El presidente de Estados Unidos, Donald Trump, ha anunciado este viernes que podría implementar un aumento de aranceles a aquellos países que no acepten sus planes para adquirir el control de Groenlandia, una isla que considera crucial para los intereses estadounidenses. «Podría imponer un arancel a los países que no acepten lo de Groenlandia, porque necesitamos Groenlandia para la seguridad nacional. Así que puede que lo haga», declaró el líder republicano durante una mesa redonda sobre atención sanitaria en áreas rurales.
Desde su regreso a la Casa Blanca en enero de 2025, Trump ha utilizado los aranceles como una herramienta política contra sus socios comerciales, llegando a incrementar en un 50% los aranceles sobre las importaciones de Brasil e India en respuesta al tratamiento del expresidente Jair Bolsonaro y la compra de petróleo ruso, respectivamente.
Simultáneamente, una delegación del Congreso de los Estados Unidos, compuesta mayoritariamente por congresistas demócratas, ha viajado a Copenhague para asegurar al Gobierno danés que el Legislativo estadounidense no respalda las amenazas de Trump.

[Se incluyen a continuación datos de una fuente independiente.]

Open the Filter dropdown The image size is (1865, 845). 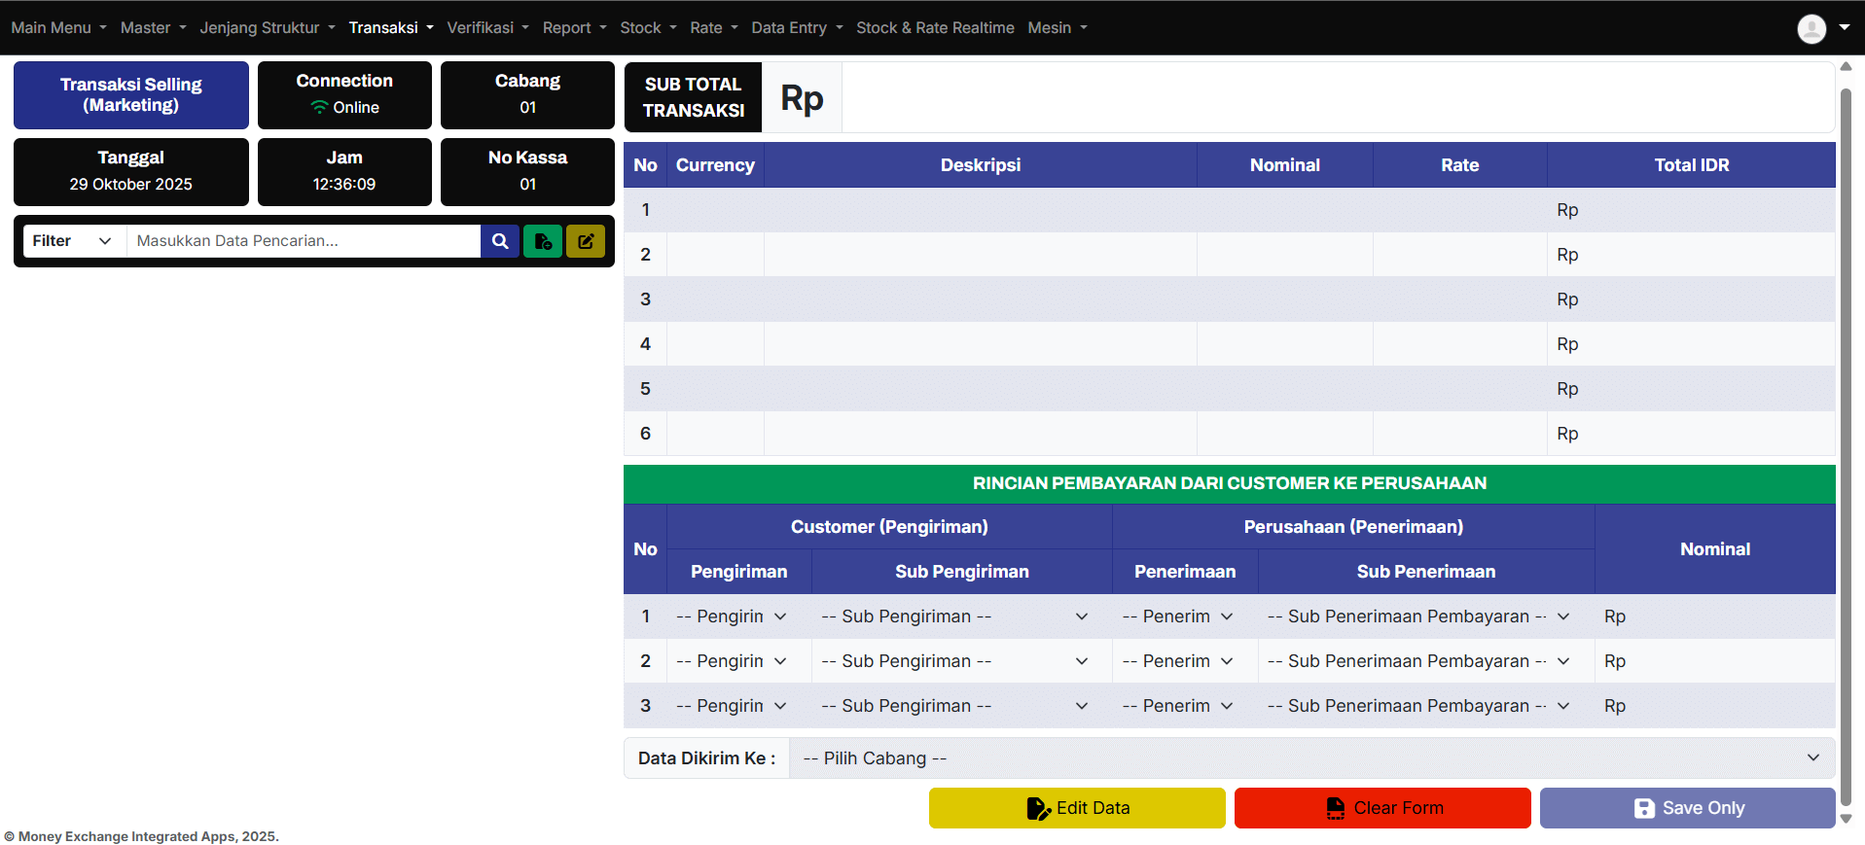[72, 241]
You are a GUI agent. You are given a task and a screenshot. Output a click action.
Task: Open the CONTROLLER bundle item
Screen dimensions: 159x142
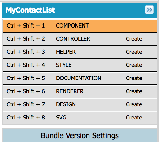point(73,39)
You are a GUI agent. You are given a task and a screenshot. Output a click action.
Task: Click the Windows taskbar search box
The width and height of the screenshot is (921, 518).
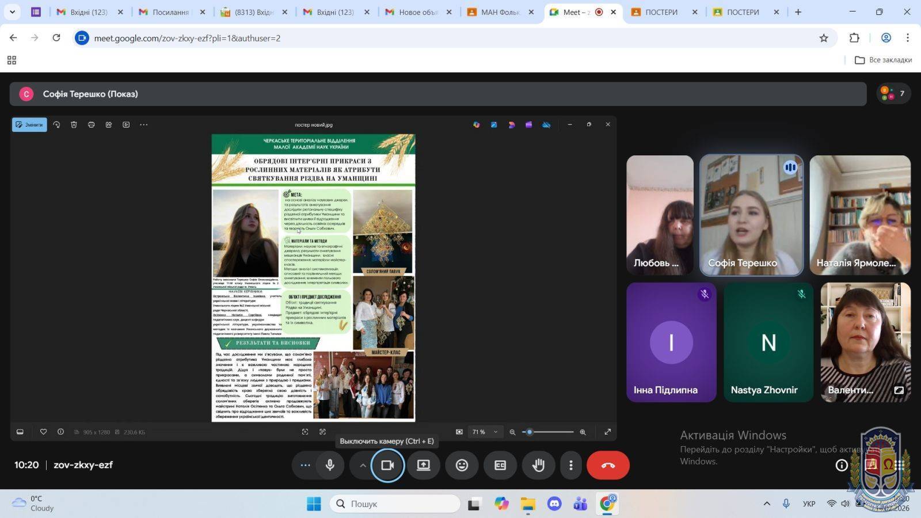395,504
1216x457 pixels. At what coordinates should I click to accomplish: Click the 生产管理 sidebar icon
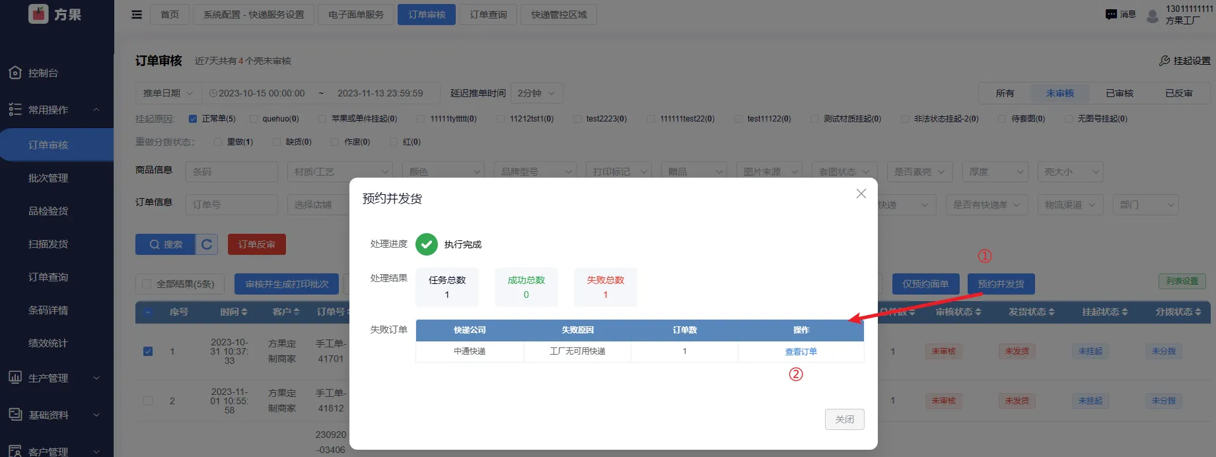(15, 378)
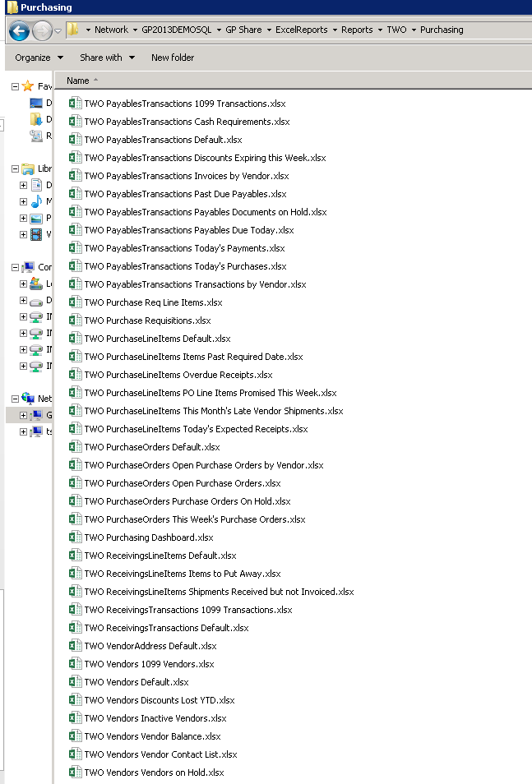This screenshot has height=784, width=532.
Task: Select TWO Vendors Inactive Vendors.xlsx file
Action: click(x=155, y=718)
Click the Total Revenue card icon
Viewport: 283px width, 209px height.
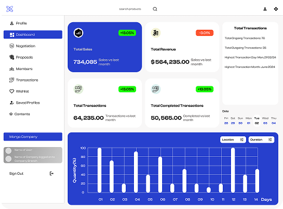coord(156,33)
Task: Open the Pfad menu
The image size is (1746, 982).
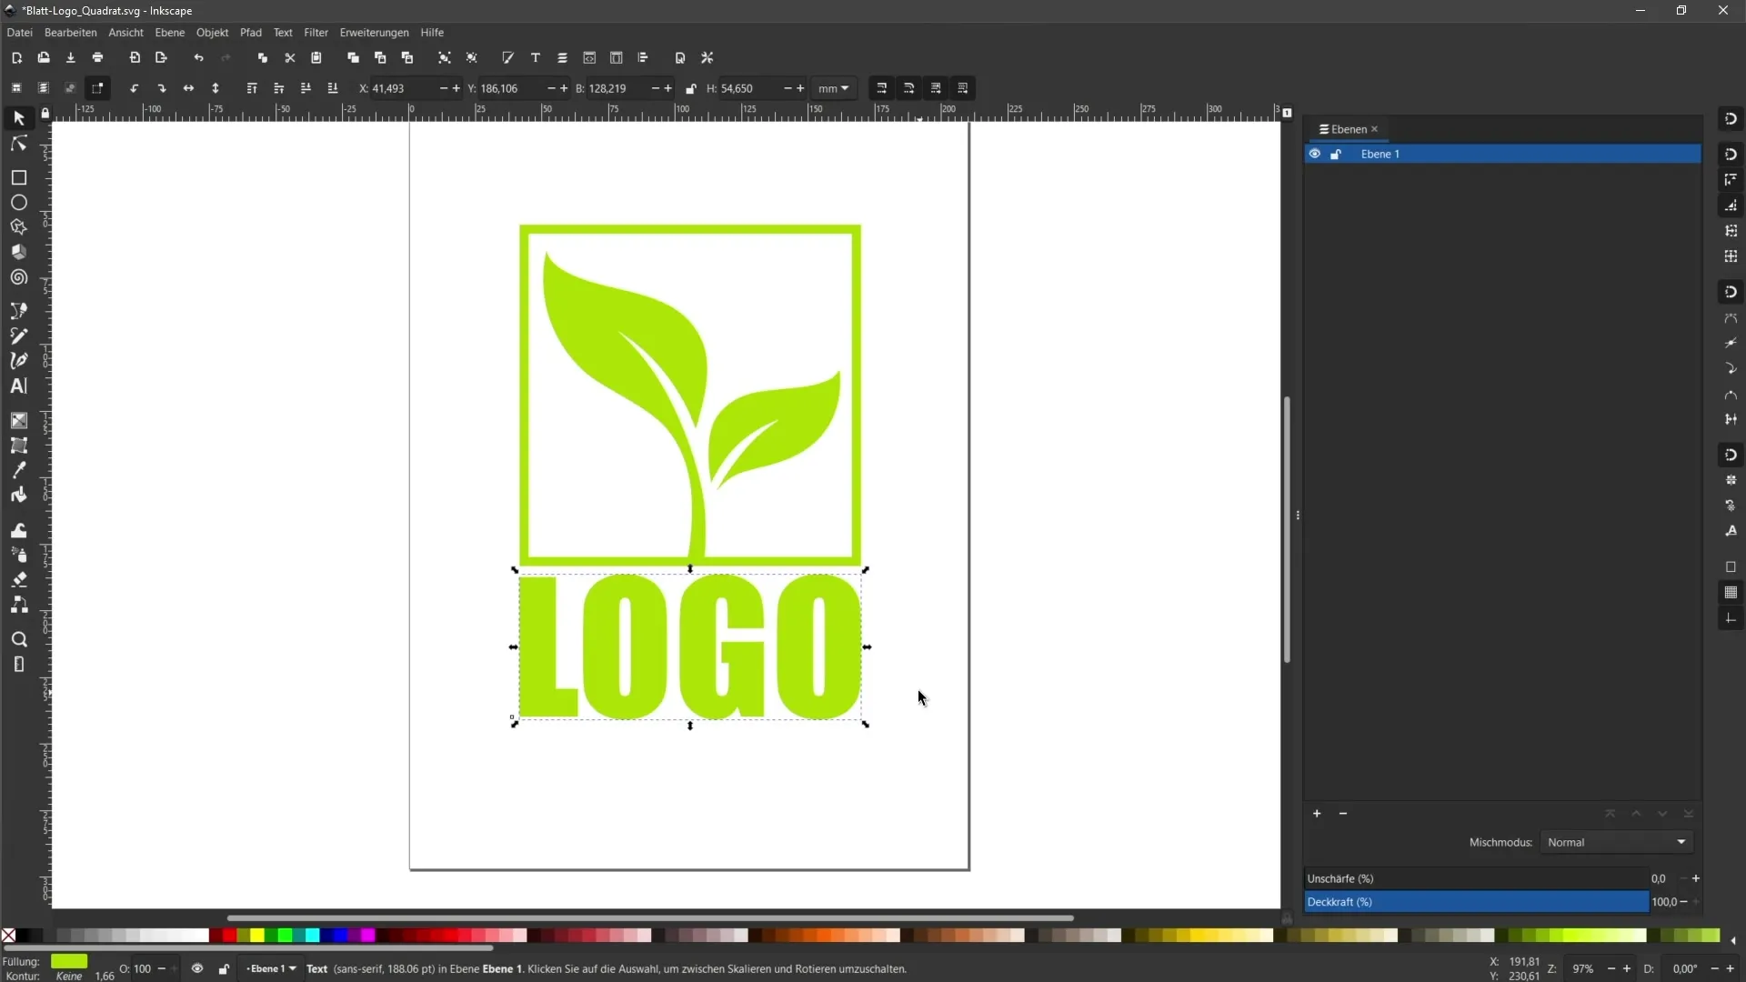Action: pos(251,33)
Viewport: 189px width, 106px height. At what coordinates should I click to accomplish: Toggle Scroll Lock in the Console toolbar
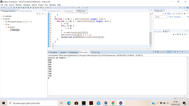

En cuanto a la presencia militar europea en Groenlandia, los comentarios de Trump surgen tras el anuncio de Dinamarca de un aumento inmediato de su presencia militar en la isla y la realización de maniobras, buscando así calmar las preocupaciones de Washington sobre la seguridad en esa región. Francia, Alemania, Reino Unido, Suecia, Noruega, Finlandia y los Países Bajos han respaldado esta iniciativa y han enviado o planean enviar tropas a Groenlandia, un territorio que la Administración Trump desea controlar para reforzar su «seguridad nacional» y evitar que caiga bajo la influencia de China o Rusia. Hasta el momento, España no ha descartado la posibilidad de enviar tropas a esta isla ártica.
Por su parte, la Casa Blanca ha afirmado que los movimientos militares de varios socios europeos no afectan «en absoluto» el objetivo de Trump de controlar Groenlandia, un lugar que también es rico en metales preciosos y tierras raras. El Gobierno danés ha reiterado su soberanía sobre la isla y ha rechazado las aspiraciones de Washington, aunque se ha comprometido a establecer un grupo de trabajo con el Gabinete de Trump para abordar las «discrepancias» sobre este asunto.